Dans le roman, à ce propos

« – Deux mois dans cette ville assiégée et tu… tu avoues toi-même que tu es dans un état second, que le fait d’être en danger de mort (à Dieu ne plaise !) te procure des sensations extraordinaires. Tout ça dans ton article de ce matin – comment tu l’as appelé déjà ? “La camarde”, c’est tout dire ! Tu crois vraiment que tu es dans ton état normal ? – Maman, ça suffit ! Je ne suis pas d’humeur. J’ai un ami qui s’est fait assassiner il y a une semaine et… – Assassiné ? Il ne me manquait plus que ça ! Tu vois ? Cette guerre n’est pas une plaisanterie. La mort existe. – Tu sais quoi ? Je vais raccrocher ! – Et moi je vais appeler ton rédacteur en chef pour qu’il te rapatrie immédiatement ! Ça suffit comme ça ! Comme il s’appelle déjà ? Il paraît qu’une nouvelle offensive israélienne se prépare, je ne te laisserai pas rester là-bas plus longtemps. – Une offensive ? Mais ce n’est qu’une rumeur… S’il te plaît, ne te mêle pas ! Je ne bougerai pas d’ici. 

(…)

– Et… tu continues de lire mes articles tous les jours ? 

– Évidemment. »

Sur la littérature et le journalisme 

« Le journalisme contraint à rendre compte de la réalité de la façon la plus explicite ; la littérature, c’est tout le contraire. Il s’agit de faire comprendre les choses sans les dire directement, faire sentir entre les lignes les sentiments, les contradictions, la beauté qui échappe. 
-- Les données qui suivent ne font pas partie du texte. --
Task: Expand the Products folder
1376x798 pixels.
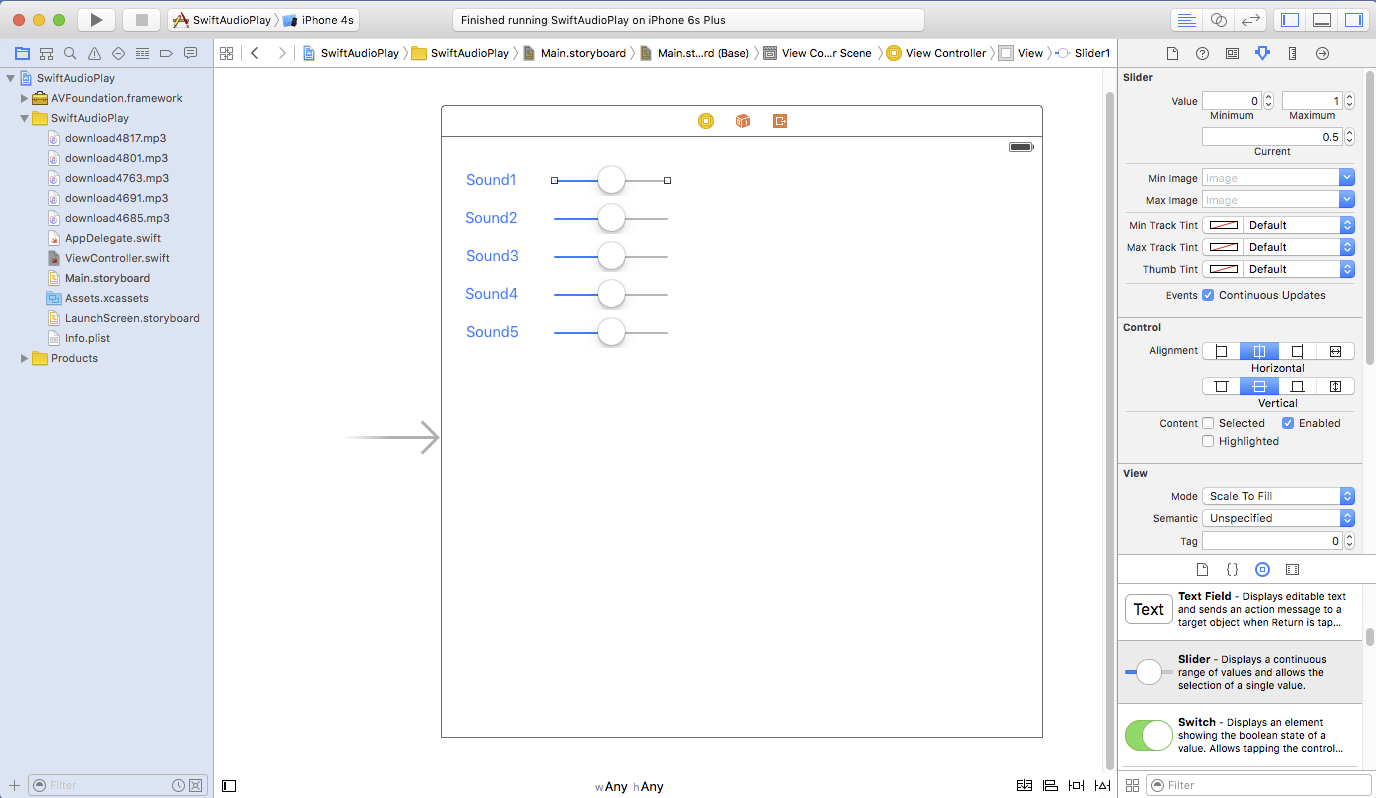Action: (x=25, y=358)
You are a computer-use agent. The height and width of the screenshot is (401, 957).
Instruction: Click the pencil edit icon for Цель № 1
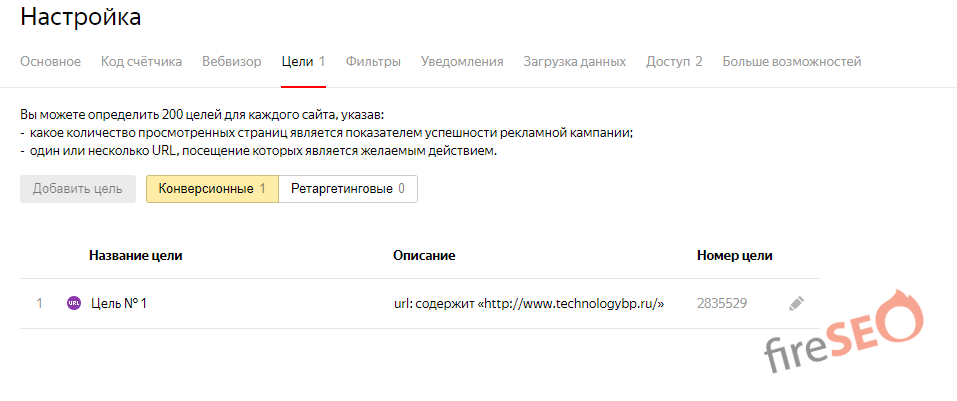796,303
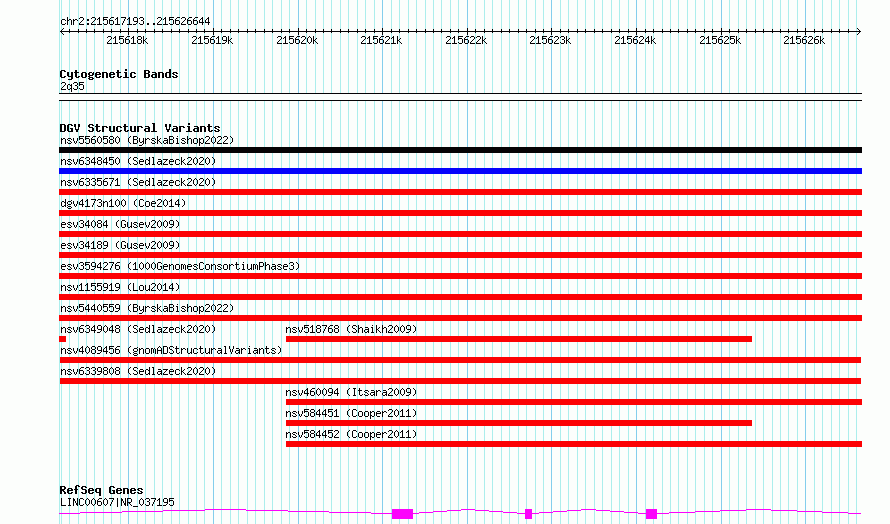Select the small middle LINC00607 exon

528,514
Dans les années 1980, on avait l’impression que les articles pouvaient contribuer à changer les choses. Aujourd’hui, c’est devenu plus difficile, la réalité s’est atomisée, il n’y a plus vraiment d’espoir commun. »


1. Journaliste à An Nahar, figure de proue de la Révolution du Cèdre, il a été assassiné en 2005.


Cet article a initialement été publié dans le numéro 28 d’Émile, paru en juin 2023.